Chapter X

Ian Manning on the Indian Railways: 1965-1969

Mysore

3. The Kolar District Railway


The outermost platform face at Bangarapet had 2' 6" track, with three departures daily, two for Bangalore by the long, narrow-gauge way round and an evening local. These Kolar District trains would dock early, with a Sikh TTE to check the tickets as each passenger arrived, for the Kolar District Railway was under official suspicion of making fearsome losses; statistics were being compiled. In fact, the line was under threat of closure, or at least reduction of service.

The train that was thus waiting not very hopefully at Bangarapet, with the driver adjusting the steam brake on the engine, was made up of old Kolar District stock; an ES Pacific and carriages with barred windows on all compartments, not just for the ladies’ and the upper classes. In the best tradition of the Indian narrow gauge, the locomotive was no mere light railway puffing billy but a fully fledged steam engine. One could tell the difference; all her parts were scaled down from the main line, sometimes to the point of constriction, as with her cab, and sometimes a little old fashioned as with her polished brass dome and chimney flange.
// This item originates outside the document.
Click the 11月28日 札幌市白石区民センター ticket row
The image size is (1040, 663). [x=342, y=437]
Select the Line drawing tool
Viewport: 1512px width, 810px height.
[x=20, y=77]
She was an engine with plenty of power, more than adequate to a load of four bogie carriages, which she was able to accelerate to 50 kmph in a couple of minutes and maintain this cruising speed indefinitely – for the track was well maintained, with very few curves so sharp as to require speed restrictions. Crossing the undulating plateau in this fashion, and dodging its abrupt, piled-up granite tors, the train passed fields scratchily ploughed and plantations of eucalypts grown for domestic firewood. These gum-trees had been planted in rows but they refused to look disciplined like, say, pines. With all the straggliness at their command they were trying to make their plantations self-sown bush.

On the third leg of its journey the Kolar District train trundled southwards, rounding wide curves with its carriages canting a little, to stop at Yelahanka, ten miles north of Bangalore. Here the small train encountered the metre gauge line from Guntakal, and began to run third-rail. Here also their loco depot had been shifted in 1965 to make room for the reconstruction of Bangalore City station. The narrow gauge layout at City having been reduced to a mere loop without so much as a turntable, each train worked to or from City involved ten miles of light-engine running. The expense of this made the line unpopular with the accountants while its use of a busy metre gauge section made it a nuisance to the train controller. To avoid running a separate light engine to pick up the evening Chik-Ballapur local at City, the through train from Bangarapet covered its last ten miles with an engine front and rear, quite an excess of power. Nobody seems to have thought of running trains tender first and changing engines at Yelahanka; that would reduce the standard of service perhaps.